Material to process:
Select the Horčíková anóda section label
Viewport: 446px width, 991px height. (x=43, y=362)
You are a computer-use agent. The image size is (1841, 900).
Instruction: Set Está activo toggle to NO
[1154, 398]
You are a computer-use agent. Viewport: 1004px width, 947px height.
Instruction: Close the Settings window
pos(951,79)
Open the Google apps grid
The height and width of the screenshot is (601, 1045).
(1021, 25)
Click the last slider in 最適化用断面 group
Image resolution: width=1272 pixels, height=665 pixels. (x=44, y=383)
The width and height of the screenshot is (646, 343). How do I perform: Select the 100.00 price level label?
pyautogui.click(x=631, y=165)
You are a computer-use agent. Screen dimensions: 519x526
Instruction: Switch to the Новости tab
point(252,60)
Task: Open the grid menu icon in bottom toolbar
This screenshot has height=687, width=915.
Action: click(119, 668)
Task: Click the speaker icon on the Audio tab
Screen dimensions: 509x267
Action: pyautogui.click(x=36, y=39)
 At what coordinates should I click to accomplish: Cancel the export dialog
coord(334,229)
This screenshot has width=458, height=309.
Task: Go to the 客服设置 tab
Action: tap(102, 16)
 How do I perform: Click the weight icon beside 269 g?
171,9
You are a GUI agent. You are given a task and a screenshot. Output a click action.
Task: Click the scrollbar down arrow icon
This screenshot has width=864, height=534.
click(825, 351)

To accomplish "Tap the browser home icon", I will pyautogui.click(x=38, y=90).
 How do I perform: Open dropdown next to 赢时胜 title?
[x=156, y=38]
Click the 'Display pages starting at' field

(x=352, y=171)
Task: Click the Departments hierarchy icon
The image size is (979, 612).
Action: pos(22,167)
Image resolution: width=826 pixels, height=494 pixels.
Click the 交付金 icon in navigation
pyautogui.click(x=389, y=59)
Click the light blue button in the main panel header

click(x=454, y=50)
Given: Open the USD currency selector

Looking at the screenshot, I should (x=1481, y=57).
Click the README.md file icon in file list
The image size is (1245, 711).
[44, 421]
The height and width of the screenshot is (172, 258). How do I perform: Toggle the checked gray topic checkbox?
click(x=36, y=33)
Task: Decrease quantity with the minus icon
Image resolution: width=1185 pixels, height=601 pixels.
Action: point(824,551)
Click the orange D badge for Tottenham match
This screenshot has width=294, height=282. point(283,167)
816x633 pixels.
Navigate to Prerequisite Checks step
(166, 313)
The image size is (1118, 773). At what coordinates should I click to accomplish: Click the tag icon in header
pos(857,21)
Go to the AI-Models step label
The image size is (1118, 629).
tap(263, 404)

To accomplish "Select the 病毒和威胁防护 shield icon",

Exercise aim:
Could you switch every "Instruction:" in the items above to "Goal:" and give all the lines again with nothing else changed?

Output:
Select the Horčíková anóda section label
Viewport: 446px width, 991px height. (x=43, y=362)
You are a computer-use agent. The image size is (1841, 900).
Goal: Set Está activo toggle to NO
[1154, 398]
You are a computer-use agent. Viewport: 1004px width, 947px height.
Goal: Close the Settings window
pos(951,79)
Open the Google apps grid
The height and width of the screenshot is (601, 1045).
(1021, 25)
Click the last slider in 最適化用断面 group
Image resolution: width=1272 pixels, height=665 pixels. (x=44, y=383)
The width and height of the screenshot is (646, 343). How do I perform: Select the 100.00 price level label?
pyautogui.click(x=631, y=165)
You are a computer-use agent. Screen dimensions: 519x526
Goal: Switch to the Новости tab
point(252,60)
Task: Open the grid menu icon in bottom toolbar
This screenshot has height=687, width=915.
Action: click(119, 668)
Task: Click the speaker icon on the Audio tab
Screen dimensions: 509x267
Action: pyautogui.click(x=36, y=39)
 At what coordinates should I click to accomplish: Cancel the export dialog
coord(334,229)
This screenshot has width=458, height=309.
Task: Go to the 客服设置 tab
Action: tap(102, 16)
 How do I perform: Click the weight icon beside 269 g?
171,9
You are a GUI agent. You are given a task and a screenshot. Output a click action.
Task: Click the scrollbar down arrow icon
This screenshot has width=864, height=534.
click(825, 351)

To accomplish "Tap the browser home icon", I will pyautogui.click(x=38, y=90).
 How do I perform: Open dropdown next to 赢时胜 title?
[x=156, y=38]
Click the 'Display pages starting at' field

(x=352, y=171)
Task: Click the Departments hierarchy icon
The image size is (979, 612).
Action: pos(22,167)
Image resolution: width=826 pixels, height=494 pixels.
Click the 交付金 icon in navigation
pyautogui.click(x=389, y=59)
Click the light blue button in the main panel header

click(x=454, y=50)
Given: Open the USD currency selector

Looking at the screenshot, I should (x=1481, y=57).
Click the README.md file icon in file list
The image size is (1245, 711).
[44, 421]
The height and width of the screenshot is (172, 258). How do I perform: Toggle the checked gray topic checkbox?
click(x=36, y=33)
Task: Decrease quantity with the minus icon
Image resolution: width=1185 pixels, height=601 pixels.
Action: point(824,551)
Click the orange D badge for Tottenham match
This screenshot has width=294, height=282. point(283,167)
816x633 pixels.
Navigate to Prerequisite Checks step
(166, 313)
The image size is (1118, 773). At what coordinates should I click to accomplish: Click the tag icon in header
pos(857,21)
Go to the AI-Models step label
The image size is (1118, 629).
tap(263, 404)

To accomplish "Select the 病毒和威胁防护 shield icon",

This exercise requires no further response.